The event from the MidiInput may occur as soon as it arrives at the port in a dedicated thread. In a host it would get now a timestamp, that correlates to the playback time (including the sample within the block).
A plugin doesn’t have that information. And due to latency compensation of a following plugin, it might already process samples of the future, or in case of an offline bounce, there is everything happening virtually at the same time (a milli second becomes suddenly a nano second).

The next problem is, that your processBlock happens at discrete time points. Usually you would pick up a the midi events that happened at the beginning of a processBlock(), but since you don’t have the sample offset, all events can only happen at block starts, which can be up to 24 ms if running with 512 samples blocks (can be even longer).
If that was a constant latency, it might still sound not too bad, but since it is a jitter moving the notes into a non-musical grid, a performance would suffer quite severely.

1 Like

@daniel thanks!

thanks for that in depth information!

How can I adapt the processBlock so it will send out to a dedicated physical MIDI output?
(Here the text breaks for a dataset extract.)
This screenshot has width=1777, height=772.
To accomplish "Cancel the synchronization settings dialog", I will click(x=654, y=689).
        MidiOutput *midiOutput;
        midiOutput = MidiOutput::openDevice(0);
        midiOutput->sendMessageNow(MidiMessage::controllerEvent(1, 23, 23));

This works in Ableton when I put it in the processBlock but I don’t know if that is good practice.
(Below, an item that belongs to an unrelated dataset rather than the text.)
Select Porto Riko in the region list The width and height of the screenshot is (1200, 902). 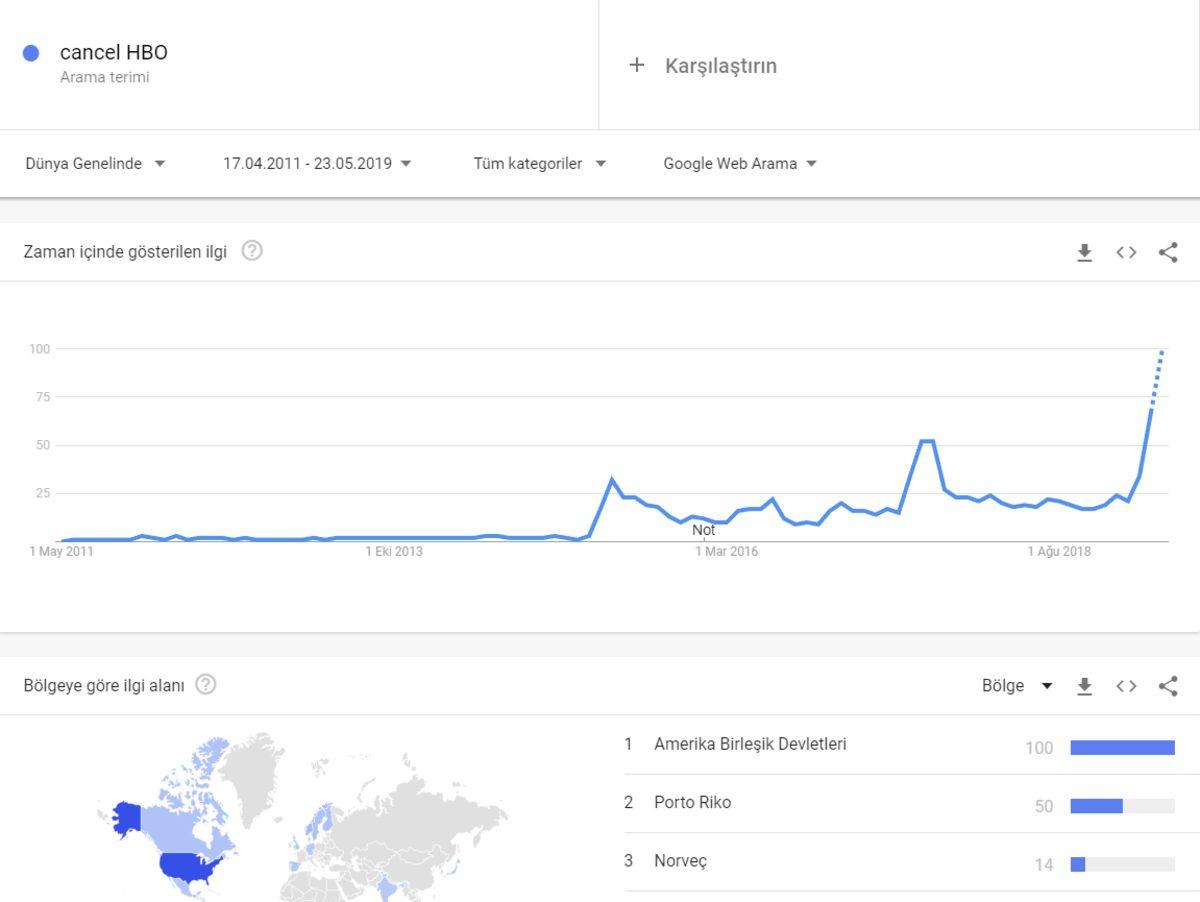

Also when I quit the debug mode it tells me :

*** Leaked objects detected: 530 instance(s) of class MidiOutput
JUCE Assertion failure in juce_LeakedObjectDetector.h:90

Question is thus:

Where do I put this code

MidiOutput *midiOutput;
midiOutput = MidiOutput::openDevice(0);

In what part of the Audio Plugin template code?

First of all, in the latest JUCE (develop and master) openDevice() returns a unique_ptr, so you cannot assign it directly to a raw pointer (best to update your JUCE).

You are responsible for the destruction of the device you just opened (that’s the memory leaks you are warned about, apart from being best practice, if you run your plugin a while longer, there will be no memory left).

Second, you need to open your device outside the processBlock and keep it as member variable. Best to do it in prepareToPlay and check, if it is already open, since prepareToPlay can be called multiple times.

And last but not least, you have to check, if sendMidiMessageNow is realtime safe, i.e. it must not block, not use any OS resources and not allocate memory.
If it is not realtime safe, you need to implement a FIFO, where you can safely put midi messages, that are picked up from a non realtime task and be sent out.

Some snippets without having checked the above:

// member variable:
std::unique_ptr<MidiOutput> midiOutput;

// prepareToPlay:
if (midiOutput.get() == nullptr)
    midiOutput = MidiOutput::openDevice (MidiOutput::getDefaultDevice().identifier);

// with your old version in prepareToPlay rather:
if (midiOutput.get() == nullptr)
    midiOutput.reset (MidiOutput::openDevice (0));

// processBlock (please check, if that is realtime safe, no guarantee!):
if (midiOutput)
    midiOutput->sendMessageNow(MidiMessage::controllerEvent(1, 23, 23));
1 Like

Awesome!!! That worked like a charm!

I’m also working on a MIDI editor that needs to send to a physical MIDI out and I think having a lot of the same problems. Do you think you could post your working process block?